I've managed to make it this far as a single guy without an STD or without child support. It is now a game of Russian roulette to not pick the wrong person, even as the desire to feel someone's touch causes me to toss and turn in bed.
So what does one do in the interim?
Well, I masturbate a lot, if you really want to know. Single guys are doing it way more than you might believe possible, if that is possible. Doing it seems to help, as not -- by my own trial-and-error -- can lead to embarrassing texts of the "U up" type. I do CrossFit and play volleyball (a lot and a lot).
The hope of having sex more often than biannually has led me to ask out every woman that I am attracted to. Sometimes I'll boomerang back after passing a woman on shop bench and, respectfully, say, "Excuse me, I don't normally do this," et cetera, because by the time you hit your 30s there is no lasting embarrassment at being shot down.

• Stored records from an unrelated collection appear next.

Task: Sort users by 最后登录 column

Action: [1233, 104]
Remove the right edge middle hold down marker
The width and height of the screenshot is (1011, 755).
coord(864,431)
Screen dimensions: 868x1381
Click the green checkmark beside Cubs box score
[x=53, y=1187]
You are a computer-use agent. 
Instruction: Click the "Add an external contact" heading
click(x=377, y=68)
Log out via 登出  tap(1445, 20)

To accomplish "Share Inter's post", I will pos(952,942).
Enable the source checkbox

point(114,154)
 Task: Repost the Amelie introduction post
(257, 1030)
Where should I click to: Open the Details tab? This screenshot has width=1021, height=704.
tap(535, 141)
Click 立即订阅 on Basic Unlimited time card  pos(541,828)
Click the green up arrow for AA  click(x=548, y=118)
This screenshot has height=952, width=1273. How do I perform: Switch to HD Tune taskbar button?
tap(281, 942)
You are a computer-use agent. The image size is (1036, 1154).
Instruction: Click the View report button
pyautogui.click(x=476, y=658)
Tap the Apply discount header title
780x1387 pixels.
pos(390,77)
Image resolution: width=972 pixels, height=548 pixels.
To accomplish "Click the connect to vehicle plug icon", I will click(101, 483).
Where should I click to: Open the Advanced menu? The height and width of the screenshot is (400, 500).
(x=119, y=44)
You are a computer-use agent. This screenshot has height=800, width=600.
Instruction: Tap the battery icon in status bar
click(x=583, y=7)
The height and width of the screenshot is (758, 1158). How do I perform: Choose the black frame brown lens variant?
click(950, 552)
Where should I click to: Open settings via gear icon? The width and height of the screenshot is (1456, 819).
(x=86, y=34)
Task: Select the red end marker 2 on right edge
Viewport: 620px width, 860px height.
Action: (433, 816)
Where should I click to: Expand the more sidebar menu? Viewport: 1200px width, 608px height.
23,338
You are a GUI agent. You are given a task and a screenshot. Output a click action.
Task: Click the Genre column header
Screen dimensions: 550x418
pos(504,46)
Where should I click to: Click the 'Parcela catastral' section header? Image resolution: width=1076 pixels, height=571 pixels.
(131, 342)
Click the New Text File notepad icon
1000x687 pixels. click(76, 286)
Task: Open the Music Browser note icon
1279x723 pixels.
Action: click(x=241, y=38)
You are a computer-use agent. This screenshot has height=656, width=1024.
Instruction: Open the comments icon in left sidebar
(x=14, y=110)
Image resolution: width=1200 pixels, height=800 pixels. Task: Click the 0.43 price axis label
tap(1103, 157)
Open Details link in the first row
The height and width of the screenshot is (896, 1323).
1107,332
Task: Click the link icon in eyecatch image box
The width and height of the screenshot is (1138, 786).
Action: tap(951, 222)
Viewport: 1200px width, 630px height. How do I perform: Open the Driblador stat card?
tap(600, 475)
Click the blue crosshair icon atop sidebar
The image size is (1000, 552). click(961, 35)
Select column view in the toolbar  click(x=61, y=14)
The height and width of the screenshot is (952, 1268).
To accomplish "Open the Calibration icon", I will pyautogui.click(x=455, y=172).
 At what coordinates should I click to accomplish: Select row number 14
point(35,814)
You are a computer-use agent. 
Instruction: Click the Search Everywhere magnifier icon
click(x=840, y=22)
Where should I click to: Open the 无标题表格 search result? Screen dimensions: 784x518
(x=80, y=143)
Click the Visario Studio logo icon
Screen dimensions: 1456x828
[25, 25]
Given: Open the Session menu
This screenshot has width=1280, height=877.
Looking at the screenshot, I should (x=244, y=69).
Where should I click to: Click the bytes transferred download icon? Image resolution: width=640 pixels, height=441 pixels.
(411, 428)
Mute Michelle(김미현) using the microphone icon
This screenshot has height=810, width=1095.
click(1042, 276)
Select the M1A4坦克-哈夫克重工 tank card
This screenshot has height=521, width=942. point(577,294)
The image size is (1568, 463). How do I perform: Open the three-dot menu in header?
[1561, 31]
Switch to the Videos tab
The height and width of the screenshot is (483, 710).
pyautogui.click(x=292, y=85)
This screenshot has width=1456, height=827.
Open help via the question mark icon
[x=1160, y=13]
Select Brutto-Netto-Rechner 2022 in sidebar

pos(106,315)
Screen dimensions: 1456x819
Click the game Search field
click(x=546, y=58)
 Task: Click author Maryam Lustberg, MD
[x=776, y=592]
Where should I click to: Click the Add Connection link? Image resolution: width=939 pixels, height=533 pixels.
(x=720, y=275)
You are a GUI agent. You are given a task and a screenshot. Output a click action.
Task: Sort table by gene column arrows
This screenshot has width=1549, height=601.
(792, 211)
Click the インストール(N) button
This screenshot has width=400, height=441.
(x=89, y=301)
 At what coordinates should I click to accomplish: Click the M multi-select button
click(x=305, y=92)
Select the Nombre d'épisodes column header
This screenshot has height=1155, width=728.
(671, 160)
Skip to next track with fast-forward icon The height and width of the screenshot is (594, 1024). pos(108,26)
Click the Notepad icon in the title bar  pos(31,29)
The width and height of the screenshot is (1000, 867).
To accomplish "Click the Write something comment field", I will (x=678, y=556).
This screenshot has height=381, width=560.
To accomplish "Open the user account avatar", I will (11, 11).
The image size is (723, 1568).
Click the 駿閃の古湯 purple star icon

Sex is still as strong a motivator as ever. It causes Steve Carell to have his chest hair ripped off by the strip and Jason Biggs to penetrate a pie. It pulls my feet toward a woman dressed in Ohio State Red at a bar even as their football team is pulling away from my Michigan Wolverines. In the single life, I'm betting the most sex comes from the fewest number of partners, and so all I'm looking for is one.